La próxima gran tormenta solar podría causar un “apocalipsis de internet” mundial

Una nueva investigación advierte que este fenómeno podría estropear las conexiones intercontinentales y generar un apagón de la red durante meses.

Ilustración de una llamarada solar impactando el campo magnético de la Tierra. Imagen: Jing Liu
Ilustración de una llamarada solar impactando el campo magnético de la Tierra. Imagen: Jing Liu
Ciencia LR

Cada cierto tiempo, el Sol emite una llamarada que se transforma en una masiva corriente de partículas cargadas dirigidas a la Tierra. Al impactar con el campo magnético de nuestro planeta, se produce una tormenta solar, la cual puede dañar la red de satélites e interrumpir las comunicaciones durante un breve periodo de tiempo.

Esos eventos pueden ser leves, moderados o severos. Sin embargo, existe una categoría mayor.

Las tormentas solares extremas, que se producen aproximadamente una vez cada siglo (las últimas registradas ocurrieron en 1859 y 1921), podrían ocasionar un apagón global de internet durante semanas o meses seguidos, según un nuevo estudio presentado en la conferencia de comunicación de datos SIGCOMM 2021.

La científica en computación Sangeetha Abdu Jyothi, profesora asistente de la Universidad de California y autora de la investigación, describió esa eventualidad como un “apocalipsis de internet”, ya que significaría una catástrofe para nuestra forma de vida moderna.

Si bien las últimas grandes tormentas solares ocurrieron mucho antes de la era de internet, sus efectos registrados nos dan un indicio de tu potencial destructivo. Por ejemplo, la de 1859, conocida como Evento de Carrington, creó una perturbación geomagnética tan grave en la Tierra que los cables de telégrafo se incendiaron y se vieron auroras cerca de la línea ecuatorial.

Otra potente tormenta solar, aunque de menor intensidad que la mencionada, produjo corrientes inducidas que estropearon la red eléctrica de Quebec (Canadá) y dejó a la ciudad en oscuridad durante nueve horas en 1989.

En la actualidad, las conexiones a internet locales y regionales se basan principalmente en cables de fibra óptica, los cuales no son afectados por estas corrientes dañinas.

No obstante, para mantener al mundo interconectado, largos cables submarinos unen los continentes. Cada 50 a 150 kilómetros, estos conductos están equipados con repetidores para aumentar la señal óptica.

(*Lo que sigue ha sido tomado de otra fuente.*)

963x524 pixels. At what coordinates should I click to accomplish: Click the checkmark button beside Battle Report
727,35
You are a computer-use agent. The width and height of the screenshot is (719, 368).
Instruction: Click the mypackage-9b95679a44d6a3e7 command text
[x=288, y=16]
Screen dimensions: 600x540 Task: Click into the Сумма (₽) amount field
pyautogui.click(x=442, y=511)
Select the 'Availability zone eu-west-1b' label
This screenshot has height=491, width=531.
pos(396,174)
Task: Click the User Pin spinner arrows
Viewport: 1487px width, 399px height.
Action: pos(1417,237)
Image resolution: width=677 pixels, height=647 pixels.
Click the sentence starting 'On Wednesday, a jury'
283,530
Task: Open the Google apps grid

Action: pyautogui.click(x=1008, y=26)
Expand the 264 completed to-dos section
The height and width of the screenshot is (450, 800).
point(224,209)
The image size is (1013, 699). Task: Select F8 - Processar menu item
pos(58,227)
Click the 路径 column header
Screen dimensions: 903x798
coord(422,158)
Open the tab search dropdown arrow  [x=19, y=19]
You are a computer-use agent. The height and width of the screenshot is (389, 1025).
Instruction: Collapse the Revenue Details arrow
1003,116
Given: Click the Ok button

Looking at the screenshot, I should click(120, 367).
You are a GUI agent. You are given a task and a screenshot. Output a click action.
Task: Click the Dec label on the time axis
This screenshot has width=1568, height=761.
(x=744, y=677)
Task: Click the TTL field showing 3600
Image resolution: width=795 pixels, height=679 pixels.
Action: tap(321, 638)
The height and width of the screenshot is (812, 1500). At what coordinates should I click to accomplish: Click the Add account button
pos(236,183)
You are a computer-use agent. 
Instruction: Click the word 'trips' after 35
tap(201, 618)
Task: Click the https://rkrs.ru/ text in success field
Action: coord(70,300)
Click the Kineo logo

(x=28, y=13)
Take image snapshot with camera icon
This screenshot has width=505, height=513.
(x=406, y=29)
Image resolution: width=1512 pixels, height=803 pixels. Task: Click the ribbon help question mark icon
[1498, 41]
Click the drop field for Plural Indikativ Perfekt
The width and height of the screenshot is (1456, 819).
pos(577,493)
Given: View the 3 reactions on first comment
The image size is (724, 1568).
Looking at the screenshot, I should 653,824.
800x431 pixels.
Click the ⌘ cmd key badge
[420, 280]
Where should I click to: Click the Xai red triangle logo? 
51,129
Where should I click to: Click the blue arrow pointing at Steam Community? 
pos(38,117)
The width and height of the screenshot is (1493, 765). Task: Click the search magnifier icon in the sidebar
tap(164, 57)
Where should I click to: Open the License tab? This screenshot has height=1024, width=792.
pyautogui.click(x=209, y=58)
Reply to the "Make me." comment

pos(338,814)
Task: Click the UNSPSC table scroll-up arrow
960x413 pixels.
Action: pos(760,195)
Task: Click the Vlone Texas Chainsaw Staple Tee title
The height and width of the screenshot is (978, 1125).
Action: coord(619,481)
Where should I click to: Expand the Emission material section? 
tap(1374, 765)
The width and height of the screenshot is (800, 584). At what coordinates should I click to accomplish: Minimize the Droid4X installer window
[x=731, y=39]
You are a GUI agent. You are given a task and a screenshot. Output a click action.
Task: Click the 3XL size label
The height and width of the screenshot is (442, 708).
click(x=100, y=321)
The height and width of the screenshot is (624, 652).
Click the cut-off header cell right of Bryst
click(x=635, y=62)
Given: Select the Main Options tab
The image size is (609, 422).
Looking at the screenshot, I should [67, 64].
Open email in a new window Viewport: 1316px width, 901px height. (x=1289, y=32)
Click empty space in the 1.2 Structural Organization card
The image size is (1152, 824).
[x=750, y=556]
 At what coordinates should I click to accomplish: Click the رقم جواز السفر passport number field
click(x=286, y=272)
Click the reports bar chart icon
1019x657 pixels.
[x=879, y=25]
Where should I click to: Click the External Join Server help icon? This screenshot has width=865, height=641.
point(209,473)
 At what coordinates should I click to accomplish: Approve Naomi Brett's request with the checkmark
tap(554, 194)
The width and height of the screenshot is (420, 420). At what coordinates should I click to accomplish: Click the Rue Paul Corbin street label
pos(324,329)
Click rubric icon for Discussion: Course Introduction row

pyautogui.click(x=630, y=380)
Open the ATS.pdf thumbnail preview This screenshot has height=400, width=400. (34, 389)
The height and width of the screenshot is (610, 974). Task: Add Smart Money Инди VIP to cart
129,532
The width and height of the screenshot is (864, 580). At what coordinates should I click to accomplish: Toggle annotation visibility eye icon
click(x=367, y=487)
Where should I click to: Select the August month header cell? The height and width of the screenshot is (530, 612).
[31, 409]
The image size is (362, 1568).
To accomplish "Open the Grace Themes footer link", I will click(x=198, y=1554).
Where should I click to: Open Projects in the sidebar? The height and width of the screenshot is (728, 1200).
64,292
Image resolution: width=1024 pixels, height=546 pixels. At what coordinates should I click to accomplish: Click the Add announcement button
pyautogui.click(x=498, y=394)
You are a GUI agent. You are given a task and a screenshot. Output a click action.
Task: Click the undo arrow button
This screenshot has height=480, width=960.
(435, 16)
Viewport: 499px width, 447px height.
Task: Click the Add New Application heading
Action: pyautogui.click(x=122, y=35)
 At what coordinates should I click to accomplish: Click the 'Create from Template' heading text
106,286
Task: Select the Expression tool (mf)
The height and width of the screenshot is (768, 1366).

De acuerdo con el estudio, estos repetidores son vulnerables a las partículas magnetizadas de las tormentas solares. Por ende, un evento extremo podría dejar inutilizados cables enteros incluso si un solo repetidor se avería.

Al fallar suficientes cables submarinos, continentes enteros podrían quedar desconectados entre sí, detalla Abdu Jyothi.

Este pronóstico es aún más adverso para los países en las latitudes más altas, ya que las corrientes de partículas ingresan por los polos. Por esa razón, estas naciones serían las primeras en quedar desconectadas ante una tormenta solar extrema.

Si bien es difícil predecir cuánto tiempo tomaría reparar la infraestructura submarina, la autora sugiere que estas desconexiones a gran escala podrían durar semanas o meses.

En ese sentido, el impacto en las poblaciones afectadas sería incalculable.

“El impacto económico de una interrupción de internet durante un día en los Estados Unidos se estima en más de US$ 7.000 millones”, escribió Abdu Jyothi en su artículo. “¿Qué pasa si la red no funciona durante días o incluso meses?”, planteó.

Finalmente, la científica en computación sugirió algunas medidas de prevención, como colocar más cables submarinos en latitudes más bajas y desarrollar un plan de contingencia para enfrentar las fallas de estas conexiones a gran escala.

A la luz de este estudio, los operadores de internet deberían considerar actuar con rapidez, ya que dentro de tres años la actividad solar alcanzará su punto máximo —como en cada ciclo de 11 años—, lo cual desencadenará las erupciones solares más potentes.

En tanto, aún está por definirse si el actual ciclo de actividad solar será uno de los más fuertes jamás observados, según una investigación publicada a finales del año pasado.